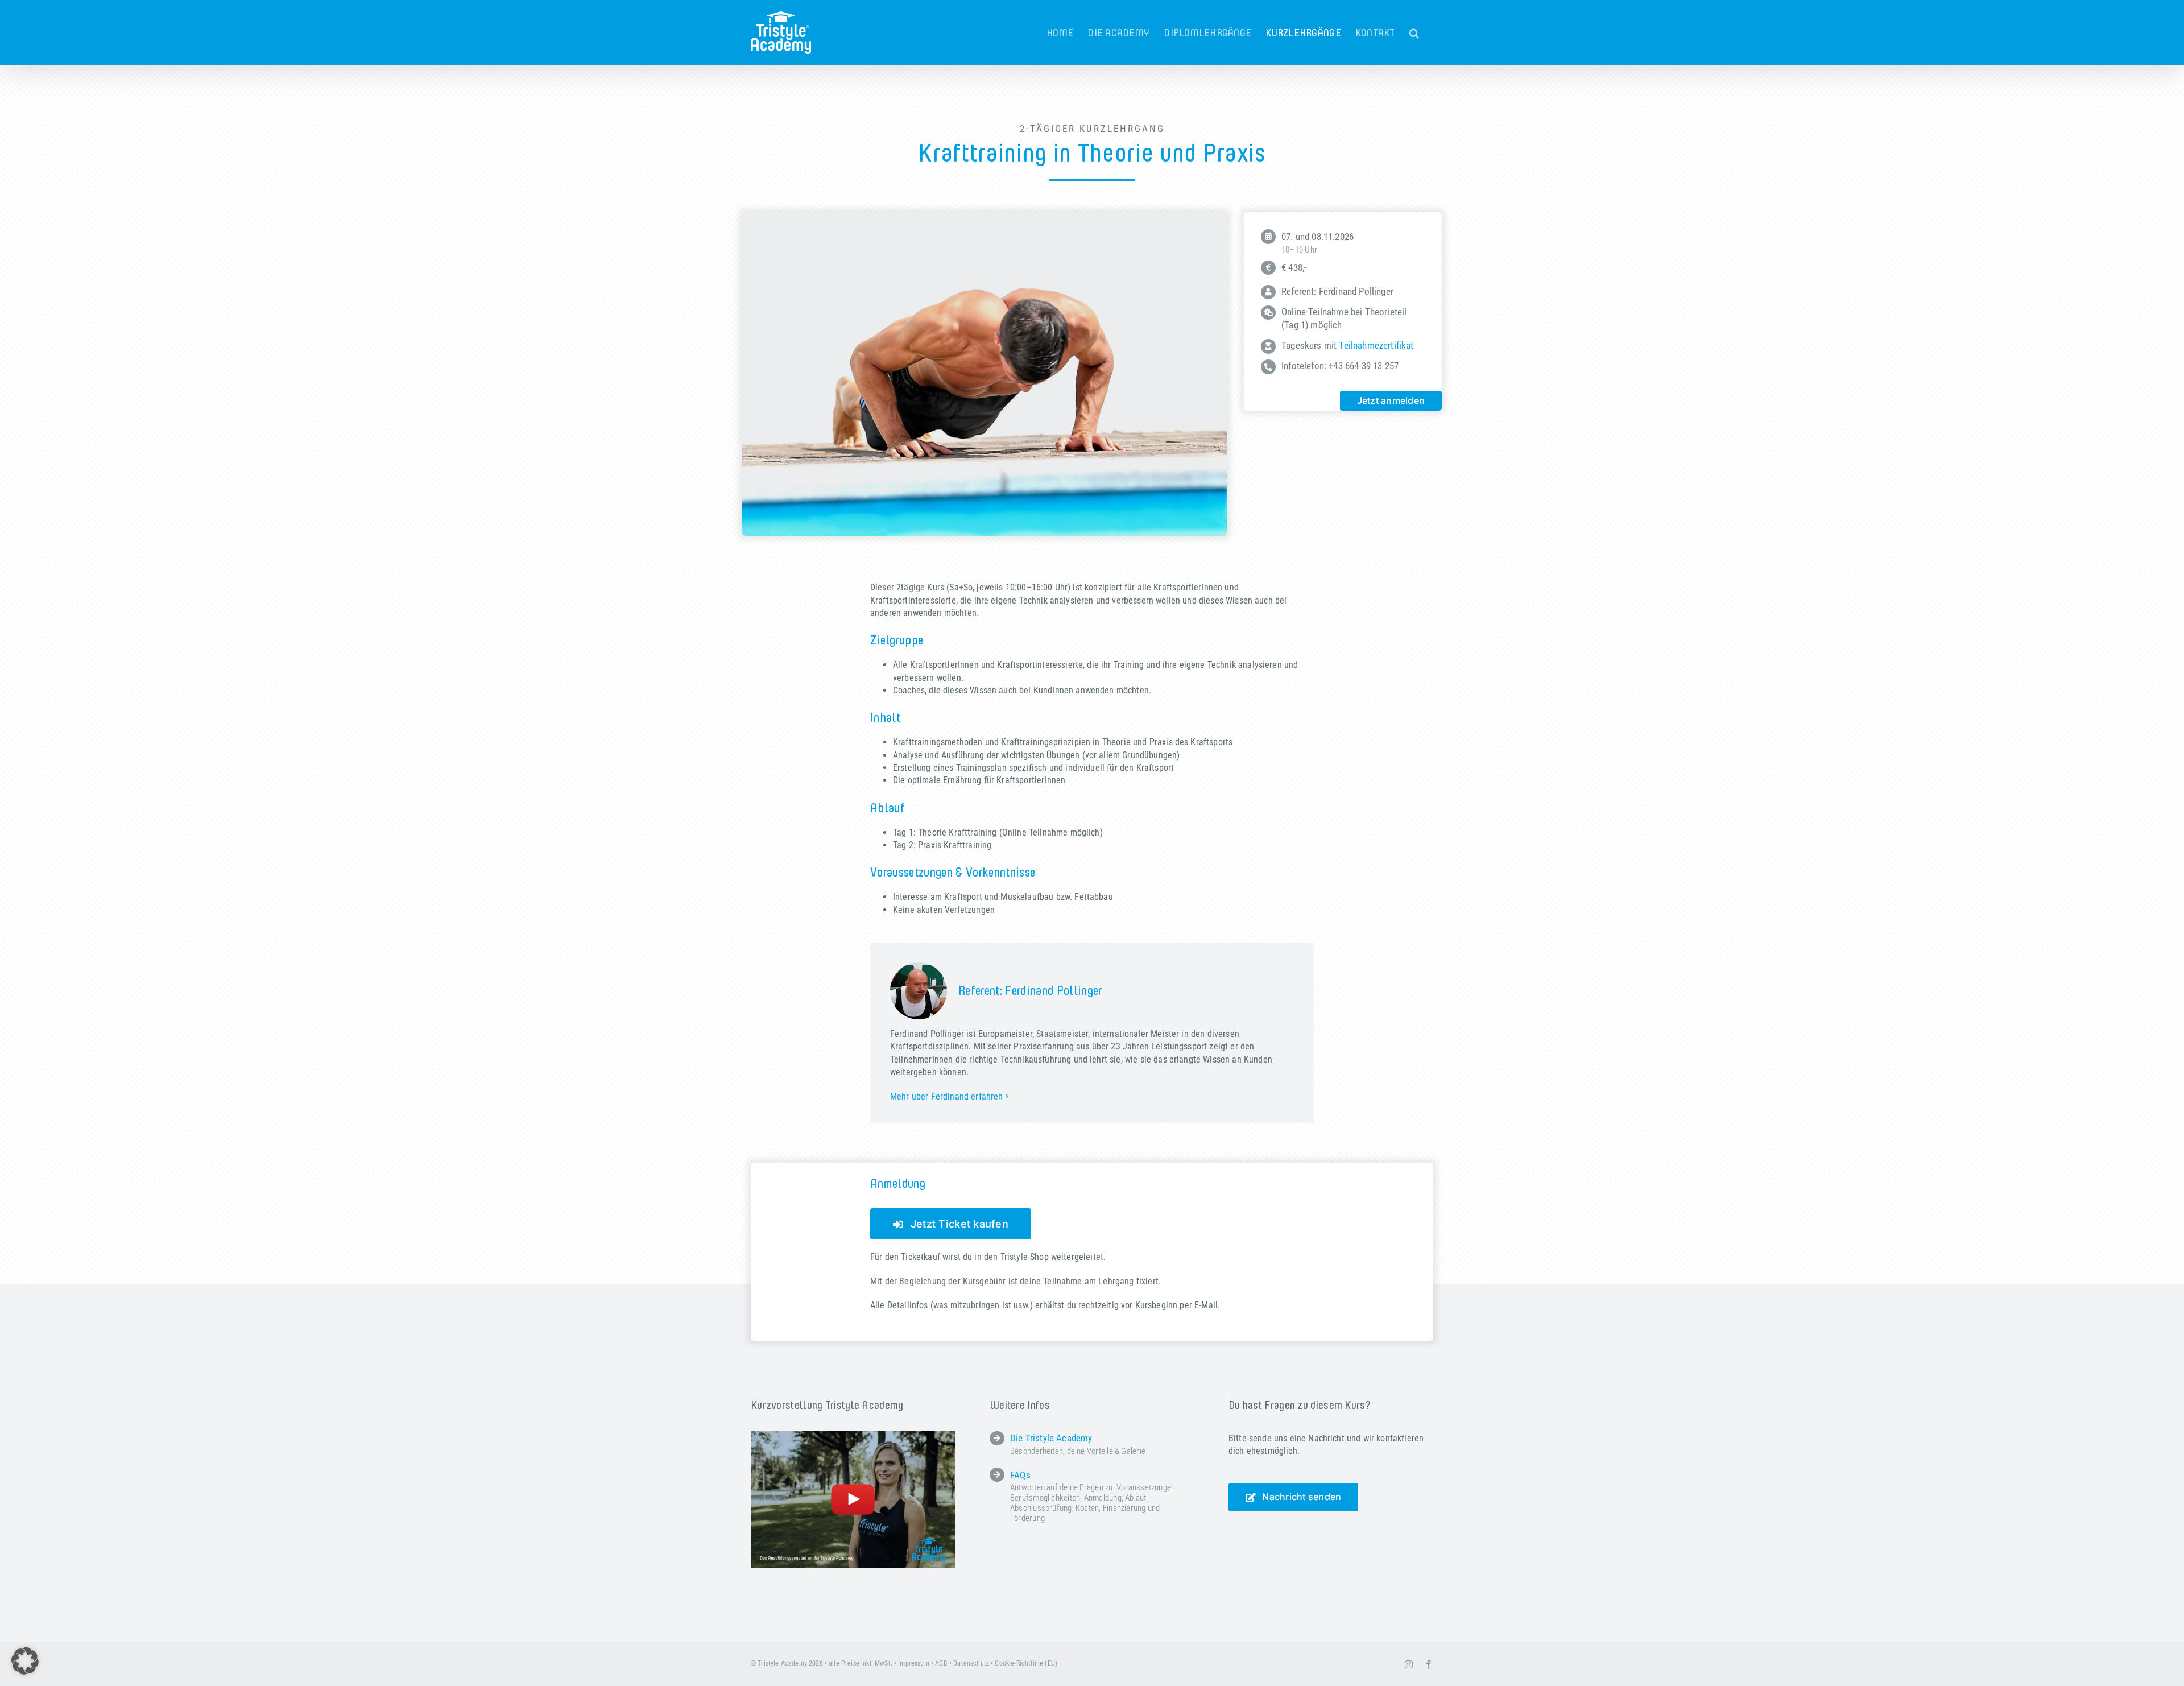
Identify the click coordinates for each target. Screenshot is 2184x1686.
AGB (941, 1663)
==
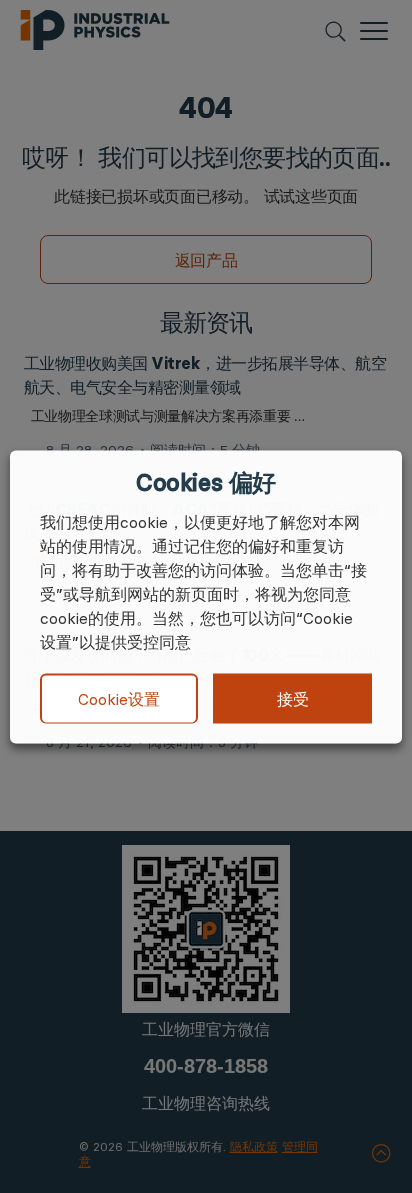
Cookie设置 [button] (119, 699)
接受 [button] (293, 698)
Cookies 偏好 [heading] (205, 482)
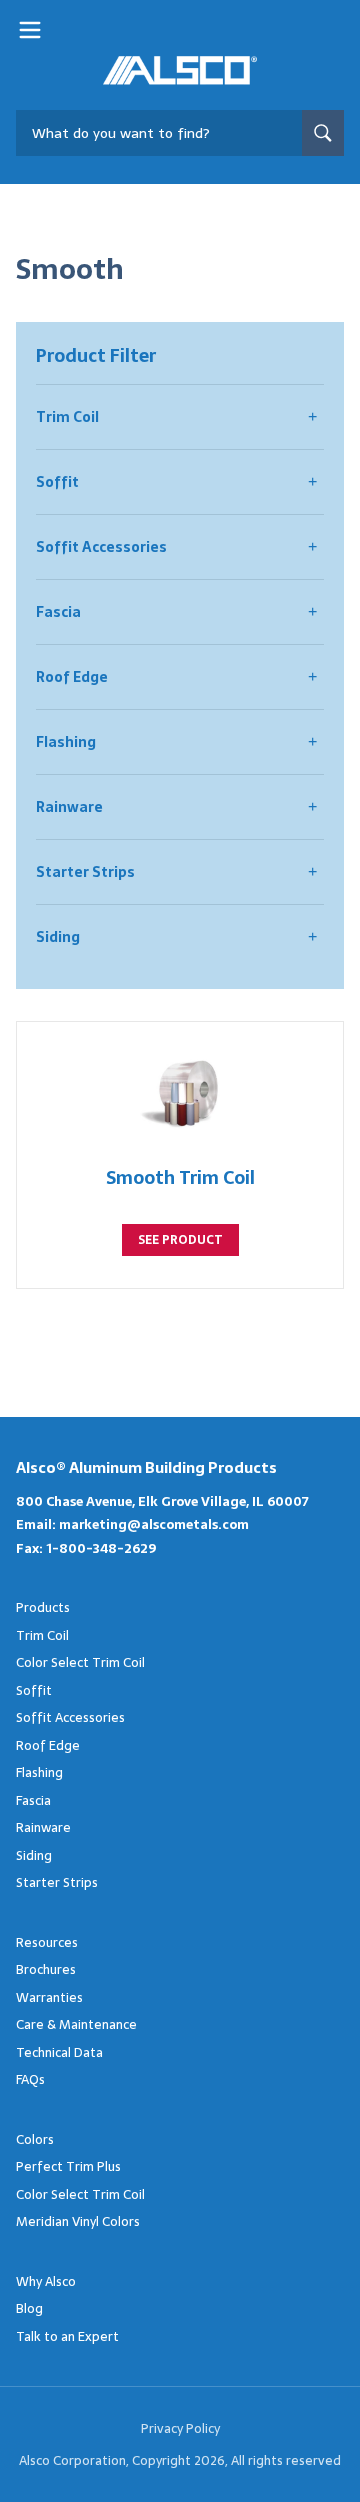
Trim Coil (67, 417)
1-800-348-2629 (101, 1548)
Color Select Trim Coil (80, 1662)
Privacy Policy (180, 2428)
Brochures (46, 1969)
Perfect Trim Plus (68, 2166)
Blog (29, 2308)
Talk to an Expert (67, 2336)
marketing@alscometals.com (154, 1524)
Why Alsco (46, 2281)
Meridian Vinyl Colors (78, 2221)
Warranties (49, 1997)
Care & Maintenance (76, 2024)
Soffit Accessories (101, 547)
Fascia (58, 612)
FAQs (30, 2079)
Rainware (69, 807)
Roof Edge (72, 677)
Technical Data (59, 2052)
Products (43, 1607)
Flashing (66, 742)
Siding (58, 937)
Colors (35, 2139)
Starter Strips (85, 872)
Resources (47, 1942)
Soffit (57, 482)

» **EXERCISE GOAL**:
Please return the lines above that run from the line containing "Flashing (66, 742)" to the line containing "Soffit (57, 482)", inclusive, exactly and with no other lines.

» **TASK RESULT**:
Flashing (66, 742)
Siding (58, 937)
Colors (35, 2139)
Starter Strips (85, 872)
Resources (47, 1942)
Soffit (57, 482)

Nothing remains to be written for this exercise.